As with new technologies, there are challenges that are inevitable. Addressing these challenges may be crucial to the evolution of the metaverse and may validate its relevance to healthcare settings. Some of these include:
- The issue of data security: As with most digital platforms that allow data sharing or harvesting of large datasets, security compromise may be an important issue. The industry has to develop strong security mechanisms to ensure patient data remains safe and only accessible to authorized personnel within the metaverse.
- Limited use: Some fear that the advanced technologies of the metaverse may only appeal to the young and tech-savvy. Elderly people with chronic diseases, who might be less tech-savvy may, therefore, miss out on some of the opportunities it brings. In addition, due to the massive infrastructure and costs required to build a metaverse in healthcare, not all healthcare providers and hospitals may be able to set this up.

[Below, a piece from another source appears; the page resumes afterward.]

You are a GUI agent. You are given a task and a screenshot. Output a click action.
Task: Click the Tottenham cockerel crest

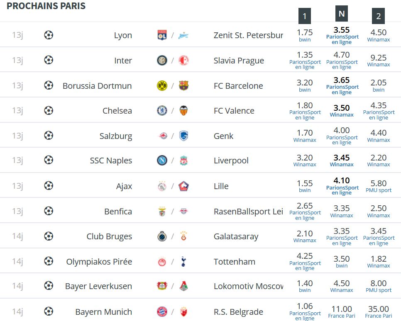(183, 261)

- Regulatory concerns: Data laws, such as the Health Insurance Portability and Accountability (HIPAA) rules may hinder the operation of the metaverse in healthcare in some situations. Given its use of large volumes of patient health information, HIPAA rules may restrict how much interaction or data sharing can take place on the metaverse. Further, since different countries have different data rules, and metaverse cuts across space and time, operating the digital space may face fierce restrictions in some countries, limiting its potential. Similarly, practice regulations for healthcare providers also limit their scope of practice beyond certain geographical regions, which limits their operability on the metaverse.
Metaverse in Healthcare
Technology is advancing swiftly and revolutionizing human interactions. Since the Facebook transformation to incorporate advanced VR technologies, known as the metaverse, into the social media platform, healthcare stakeholders are also considering infusing VR into patient care, effectively combining virtual care into medical care. No doubt, this represents a new frontier in patient care, and one that could see potentially eliminate barriers to access to care, thereby, improving outcomes for patients and their providers.